Les athlètes ne sont plus seulement des stars des stades, des terrains ou des patinoires. Aujourd’hui, ils·elles sont aussi des influenceur·euses, avec des récits qui dépassent les terrains. Avec leurs millions de followers, ils·elles sont devenus des partenaires de choix pour les marques en quête d’authenticité. Exit les placements de produits trop évidents : place à des collaborations où le storytelling et les valeurs communes prennent le dessus. Et si on plongeait dans cette nouvelle ère des athlètes-influenceur·euses ?
Authenticité, le nouveau match des marques
Les consommateur·rices veulent des histoires, pas juste des logos. Les athlètes, déjà au cœur des émotions de leurs fans, sont parfaitement placé·es pour incarner cette quête. Une étude de Savanta montre que les collaborations avec des athlètes boostent l’engagement, deux fois plus qu’avec des influenceur·euses plus classiques. Et pour cause : les fans d’athlètes, déjà très investi·es émotionnellement, sont 164 % plus enclin·es à acheter un produit recommandé par leur idole.

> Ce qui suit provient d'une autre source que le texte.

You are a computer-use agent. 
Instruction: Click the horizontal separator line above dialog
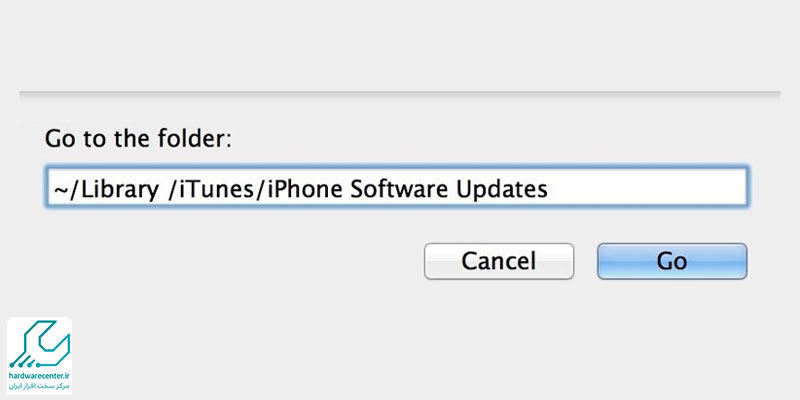pyautogui.click(x=399, y=92)
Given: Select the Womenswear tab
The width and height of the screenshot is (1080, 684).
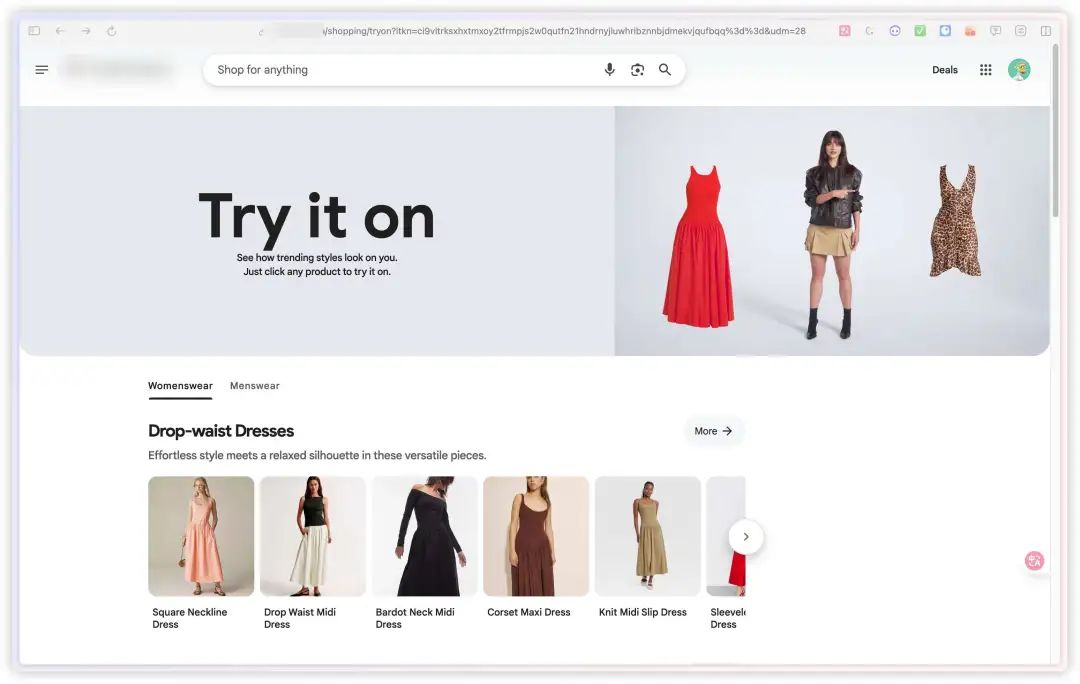Looking at the screenshot, I should 180,386.

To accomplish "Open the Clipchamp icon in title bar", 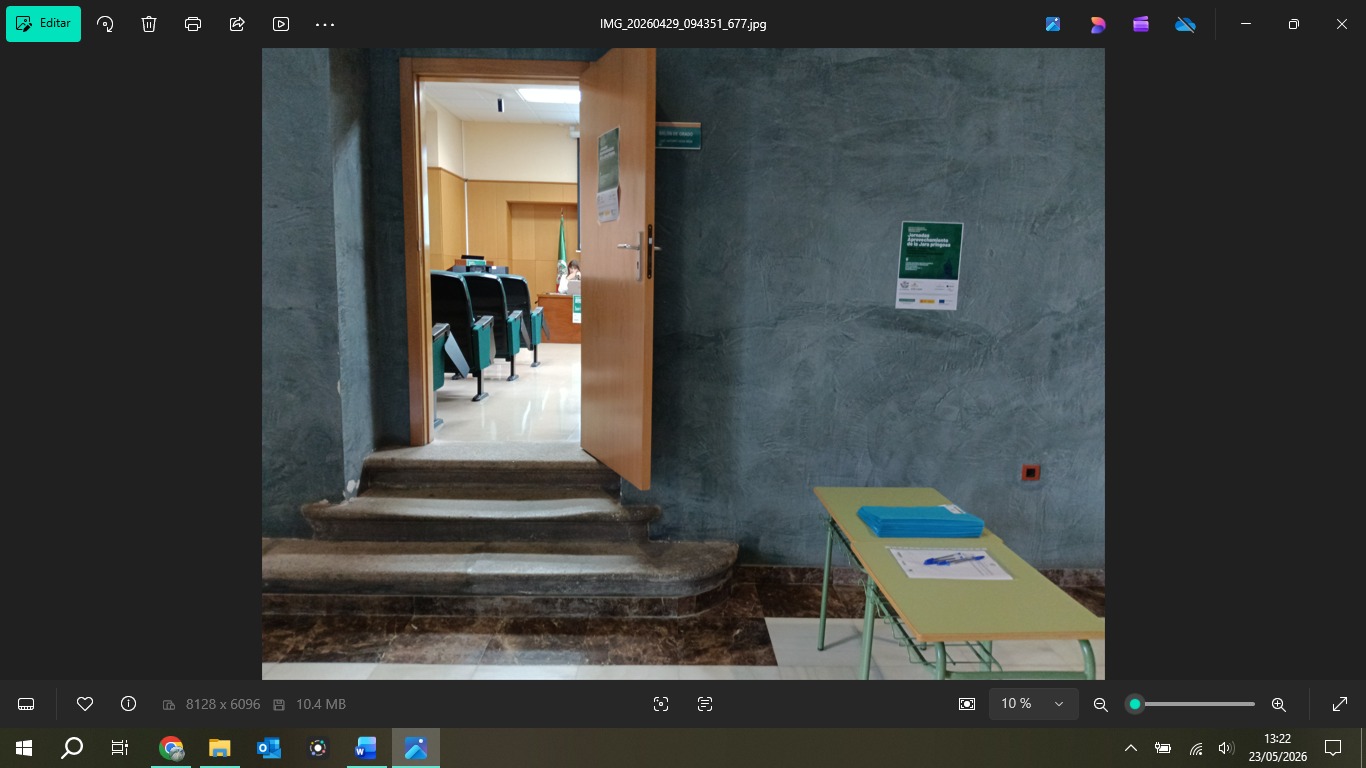I will [1141, 24].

Marie-Anik L’Allier, experte en relations publiques et en gestion d’athlètes, note que les contenus fonctionnent mieux lorsqu’ils restent fidèles à l’environnement naturel de l’athlète. « Dès que nous sortions du cadre habituel d’un·e athlète, l’engagement était moins bon. Il est important de garder l’authenticité dans ce qu’il·elles font, dit-elle. Il ne suffit pas d’avoir un·e athlète talentueux·euse. Il faut qu’il·elle ait envie de “jouer le jeu”. Certain·es adorent faire des vidéos et s’engager avec les marques, d’autres… moins. Tout est question d’équilibre, surtout avec un agenda chargé par les compétitions. » Pour elle, l’équilibre entre visibilité médiatique et exigences sportives est de taille, « pour que l’athlète ne soit pas submergé·e par les engagements commerciaux au détriment de son sport ».

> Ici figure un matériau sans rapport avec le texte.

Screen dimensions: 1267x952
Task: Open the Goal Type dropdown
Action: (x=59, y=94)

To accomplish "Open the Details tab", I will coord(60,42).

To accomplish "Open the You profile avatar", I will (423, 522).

Avec Marianne St-Gelais, que Marie-Anik L’Allier représente depuis 2010 et Meaghan Benfeito (plongeon) qu’elle a représenté jusqu’au moment de sa retraite après les Jeux olympiques de Tokyo en 2021 – Crédit photo : Jonathan Bordeleau
Des histoires qui font vibrer les audiences
Les grandes compétitions sportives, comme les Jeux olympiques, sont des mines d’histoires épiques. Lors des Jeux Olympiques de Paris, TikTok a explosé avec 521 000 publications utilisant le mot-clic #olympics en seulement cinq jours, contre 29 000 à Tokyo 2020. Le jour et la nuit ! (Il faut dire qu’en 2020, on nageait encore en pleine pandémie. Carrément une autre vibe.)

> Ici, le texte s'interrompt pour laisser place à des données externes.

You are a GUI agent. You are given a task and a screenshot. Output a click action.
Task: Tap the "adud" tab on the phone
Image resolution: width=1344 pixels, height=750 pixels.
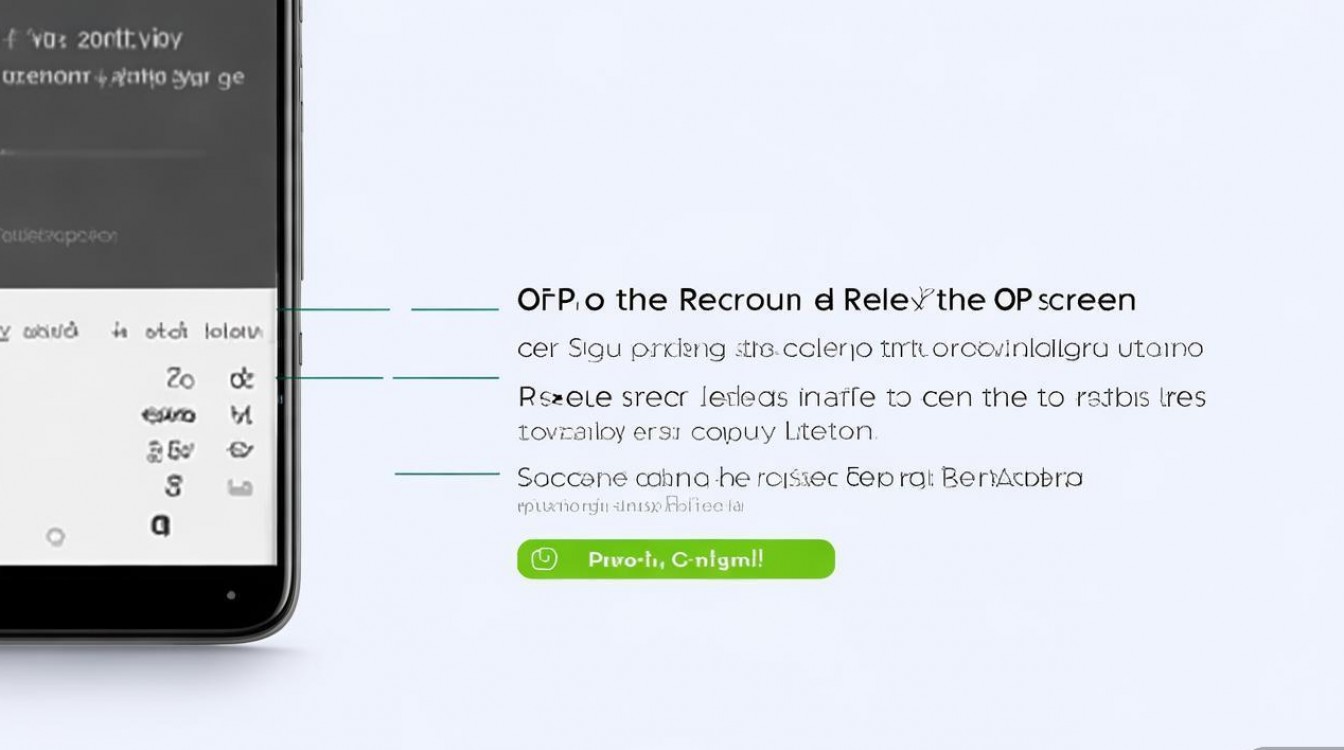point(50,331)
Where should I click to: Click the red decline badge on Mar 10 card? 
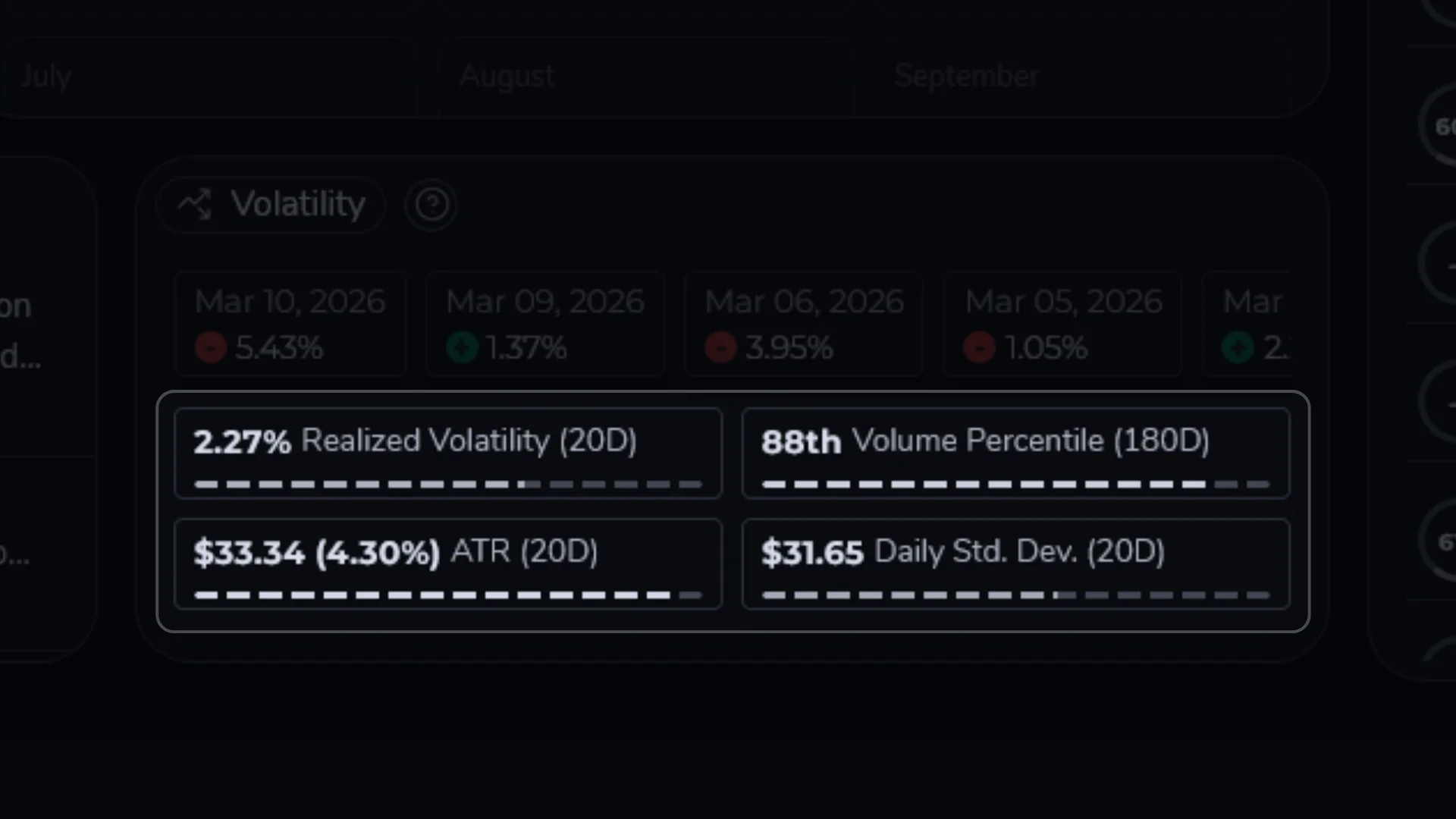click(x=211, y=348)
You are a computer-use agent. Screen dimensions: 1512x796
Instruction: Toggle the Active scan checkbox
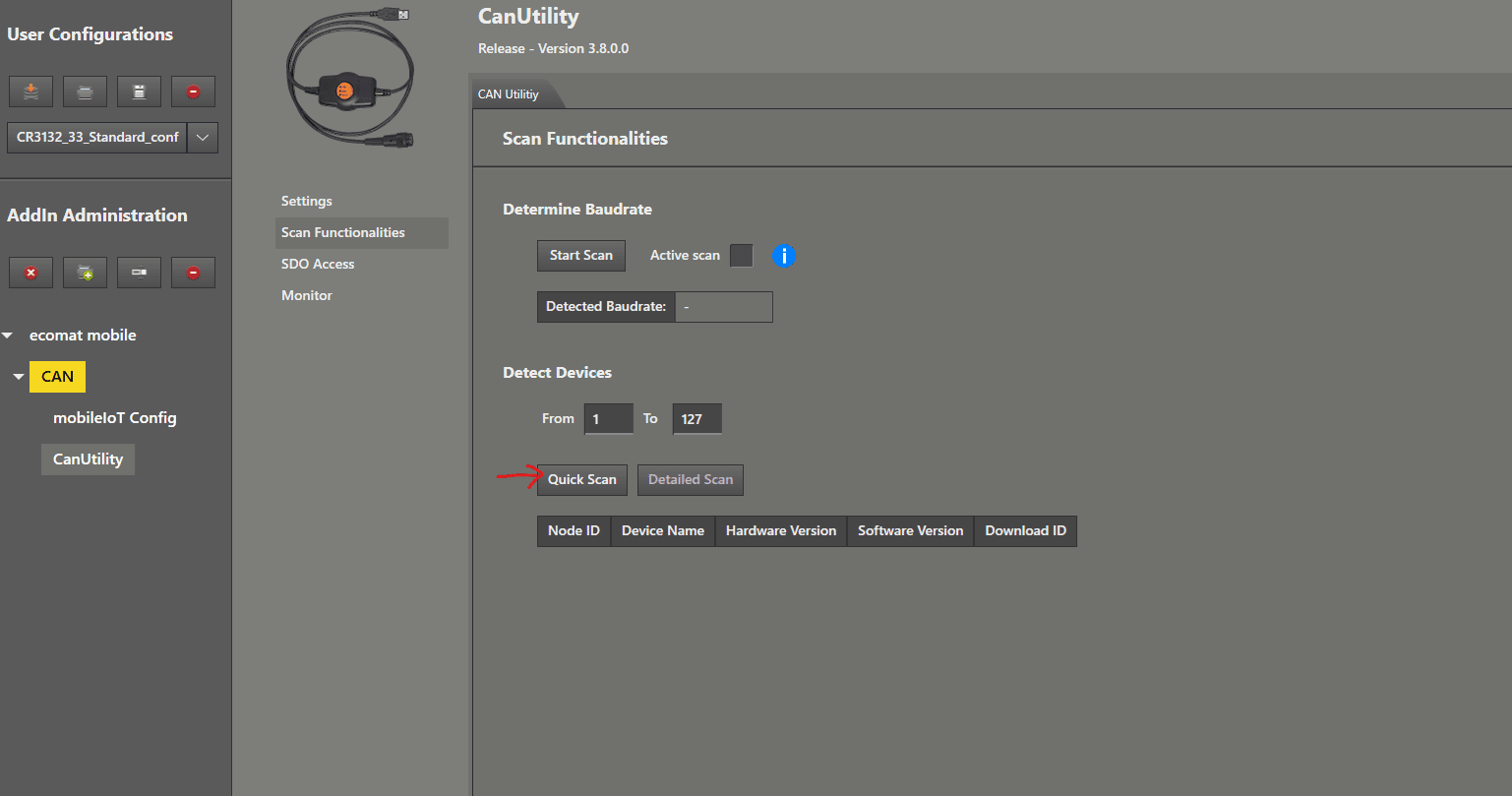[x=741, y=256]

Prenez Ilona Maher, joueuse de rugby américaine. Grâce à ses vidéos humoristiques, elle a amassé deux millions d’abonné·es pendant les Jeux et a signé des partenariats avec des marques comme Maybelline. Son secret ? Maybe she’s born with it… De l’authenticité, saupoudrée d’un brin d’humour. Léon Marchand, nageur français et ambassadeur de Louis Vuitton et Omega, a lui aussi élargi son influence en restant proche de ses fans au-delà de la piscine. Et que dire du nageur norvégien Henrik Christiansen avec ses muffins au chocolat ? Il est l’exemple parfait d’un contenu léger qui a fait mouche.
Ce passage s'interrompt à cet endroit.